> [Saved entries]:

#####

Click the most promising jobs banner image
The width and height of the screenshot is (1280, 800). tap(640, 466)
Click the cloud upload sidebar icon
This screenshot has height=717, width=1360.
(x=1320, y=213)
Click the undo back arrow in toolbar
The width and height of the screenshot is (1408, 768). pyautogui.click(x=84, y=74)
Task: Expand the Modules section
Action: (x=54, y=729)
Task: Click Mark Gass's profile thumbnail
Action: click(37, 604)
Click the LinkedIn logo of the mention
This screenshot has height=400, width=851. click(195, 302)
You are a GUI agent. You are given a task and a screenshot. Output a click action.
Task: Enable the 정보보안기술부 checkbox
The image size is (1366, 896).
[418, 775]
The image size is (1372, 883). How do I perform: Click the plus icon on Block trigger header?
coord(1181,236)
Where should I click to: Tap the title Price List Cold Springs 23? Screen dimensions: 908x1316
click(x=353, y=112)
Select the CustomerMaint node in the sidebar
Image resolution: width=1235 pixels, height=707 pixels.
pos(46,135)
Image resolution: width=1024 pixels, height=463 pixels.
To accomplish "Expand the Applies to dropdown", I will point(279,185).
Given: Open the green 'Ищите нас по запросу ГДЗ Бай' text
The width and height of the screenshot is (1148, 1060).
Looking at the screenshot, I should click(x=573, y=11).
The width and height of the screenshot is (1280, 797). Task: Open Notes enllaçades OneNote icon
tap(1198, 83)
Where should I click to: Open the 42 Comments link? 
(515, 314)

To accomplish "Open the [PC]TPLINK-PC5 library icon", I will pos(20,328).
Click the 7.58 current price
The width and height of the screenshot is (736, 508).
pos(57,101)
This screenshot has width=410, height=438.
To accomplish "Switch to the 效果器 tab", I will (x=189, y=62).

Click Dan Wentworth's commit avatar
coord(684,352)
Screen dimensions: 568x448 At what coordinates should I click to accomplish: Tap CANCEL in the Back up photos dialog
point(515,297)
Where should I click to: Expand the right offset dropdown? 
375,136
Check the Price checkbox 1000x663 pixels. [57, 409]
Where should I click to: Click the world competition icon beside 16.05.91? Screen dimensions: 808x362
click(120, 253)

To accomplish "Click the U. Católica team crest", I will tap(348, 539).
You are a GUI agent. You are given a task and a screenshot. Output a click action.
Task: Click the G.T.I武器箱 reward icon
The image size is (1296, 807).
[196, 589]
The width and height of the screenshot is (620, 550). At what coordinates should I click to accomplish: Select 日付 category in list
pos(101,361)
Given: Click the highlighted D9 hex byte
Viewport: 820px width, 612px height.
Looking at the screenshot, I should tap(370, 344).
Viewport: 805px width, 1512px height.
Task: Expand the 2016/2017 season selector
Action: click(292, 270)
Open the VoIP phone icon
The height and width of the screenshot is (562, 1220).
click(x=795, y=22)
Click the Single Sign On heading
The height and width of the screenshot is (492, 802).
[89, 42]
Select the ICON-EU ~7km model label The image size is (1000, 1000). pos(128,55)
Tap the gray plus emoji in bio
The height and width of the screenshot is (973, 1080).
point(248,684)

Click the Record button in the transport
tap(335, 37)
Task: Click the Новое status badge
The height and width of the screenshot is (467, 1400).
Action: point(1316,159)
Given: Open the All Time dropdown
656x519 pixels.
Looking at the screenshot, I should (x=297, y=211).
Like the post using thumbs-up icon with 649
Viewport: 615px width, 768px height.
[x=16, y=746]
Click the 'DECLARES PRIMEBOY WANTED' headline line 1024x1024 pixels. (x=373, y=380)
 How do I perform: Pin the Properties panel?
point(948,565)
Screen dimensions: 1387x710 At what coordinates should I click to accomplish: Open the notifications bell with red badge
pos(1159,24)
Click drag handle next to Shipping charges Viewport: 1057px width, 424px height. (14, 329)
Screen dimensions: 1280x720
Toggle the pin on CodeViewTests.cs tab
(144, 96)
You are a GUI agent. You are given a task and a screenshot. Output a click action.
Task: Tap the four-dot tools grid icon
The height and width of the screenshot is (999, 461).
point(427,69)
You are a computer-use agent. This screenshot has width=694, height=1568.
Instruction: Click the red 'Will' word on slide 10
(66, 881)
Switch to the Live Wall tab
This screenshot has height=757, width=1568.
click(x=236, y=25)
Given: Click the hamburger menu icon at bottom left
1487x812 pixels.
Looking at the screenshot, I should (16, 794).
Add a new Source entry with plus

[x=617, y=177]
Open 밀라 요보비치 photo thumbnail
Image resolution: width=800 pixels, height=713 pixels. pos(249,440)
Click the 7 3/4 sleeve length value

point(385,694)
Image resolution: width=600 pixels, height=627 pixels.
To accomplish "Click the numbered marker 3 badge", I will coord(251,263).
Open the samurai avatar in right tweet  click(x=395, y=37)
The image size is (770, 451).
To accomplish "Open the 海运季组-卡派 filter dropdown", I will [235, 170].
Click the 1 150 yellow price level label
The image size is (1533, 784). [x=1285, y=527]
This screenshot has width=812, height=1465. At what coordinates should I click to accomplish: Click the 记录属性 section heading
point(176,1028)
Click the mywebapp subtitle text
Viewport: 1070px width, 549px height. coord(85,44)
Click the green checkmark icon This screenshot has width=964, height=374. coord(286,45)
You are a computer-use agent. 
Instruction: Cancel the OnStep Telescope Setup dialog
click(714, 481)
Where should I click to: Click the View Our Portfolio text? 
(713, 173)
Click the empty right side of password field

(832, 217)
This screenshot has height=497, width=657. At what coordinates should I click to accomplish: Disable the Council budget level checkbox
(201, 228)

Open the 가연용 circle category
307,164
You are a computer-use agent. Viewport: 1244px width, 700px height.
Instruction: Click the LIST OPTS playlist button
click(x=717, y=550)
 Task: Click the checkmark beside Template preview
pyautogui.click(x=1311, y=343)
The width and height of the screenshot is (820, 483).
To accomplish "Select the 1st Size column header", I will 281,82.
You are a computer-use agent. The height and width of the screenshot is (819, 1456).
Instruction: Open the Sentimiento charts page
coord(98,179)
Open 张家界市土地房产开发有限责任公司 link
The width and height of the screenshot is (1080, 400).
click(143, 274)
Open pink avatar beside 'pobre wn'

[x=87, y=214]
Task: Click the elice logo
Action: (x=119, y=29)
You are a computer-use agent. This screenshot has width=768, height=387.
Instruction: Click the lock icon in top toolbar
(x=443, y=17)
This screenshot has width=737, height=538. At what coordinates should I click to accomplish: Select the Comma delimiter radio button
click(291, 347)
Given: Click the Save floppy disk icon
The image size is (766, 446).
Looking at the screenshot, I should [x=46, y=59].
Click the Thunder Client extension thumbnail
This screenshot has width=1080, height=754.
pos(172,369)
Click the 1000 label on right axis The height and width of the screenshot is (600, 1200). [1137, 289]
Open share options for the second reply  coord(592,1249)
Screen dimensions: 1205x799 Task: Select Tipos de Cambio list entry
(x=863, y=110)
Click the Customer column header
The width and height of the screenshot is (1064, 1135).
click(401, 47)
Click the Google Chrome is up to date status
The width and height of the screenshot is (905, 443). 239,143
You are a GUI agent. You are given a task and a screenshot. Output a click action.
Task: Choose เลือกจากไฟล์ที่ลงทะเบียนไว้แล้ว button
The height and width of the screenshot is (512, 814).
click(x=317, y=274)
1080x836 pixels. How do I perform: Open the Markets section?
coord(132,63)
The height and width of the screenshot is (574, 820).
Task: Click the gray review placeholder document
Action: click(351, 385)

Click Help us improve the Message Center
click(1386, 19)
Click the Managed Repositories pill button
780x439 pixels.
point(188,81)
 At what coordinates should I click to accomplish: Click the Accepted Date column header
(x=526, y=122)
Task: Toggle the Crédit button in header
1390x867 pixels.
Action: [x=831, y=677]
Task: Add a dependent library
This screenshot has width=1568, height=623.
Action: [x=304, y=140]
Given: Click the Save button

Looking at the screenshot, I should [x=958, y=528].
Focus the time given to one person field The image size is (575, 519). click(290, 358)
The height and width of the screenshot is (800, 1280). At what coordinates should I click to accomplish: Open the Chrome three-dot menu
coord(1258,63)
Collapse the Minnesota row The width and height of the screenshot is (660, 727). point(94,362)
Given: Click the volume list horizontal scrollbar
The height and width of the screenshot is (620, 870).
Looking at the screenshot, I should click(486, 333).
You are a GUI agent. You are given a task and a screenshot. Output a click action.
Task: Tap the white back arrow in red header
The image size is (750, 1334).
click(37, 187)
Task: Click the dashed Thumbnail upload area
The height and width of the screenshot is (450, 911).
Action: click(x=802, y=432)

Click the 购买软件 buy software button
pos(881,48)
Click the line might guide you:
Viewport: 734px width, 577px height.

#####

> [TASK DETAILS]: Show every line above in which the word "computer" appears.

> [WRITTEN RESPONSE]:
You are a computer-use agent. This screenshot has width=694, height=1568.
You are a computer-use agent. 
You are a computer-use agent. Viewport: 1244px width, 700px height.
You are a computer-use agent. The height and width of the screenshot is (819, 1456).
You are a computer-use agent. This screenshot has width=768, height=387.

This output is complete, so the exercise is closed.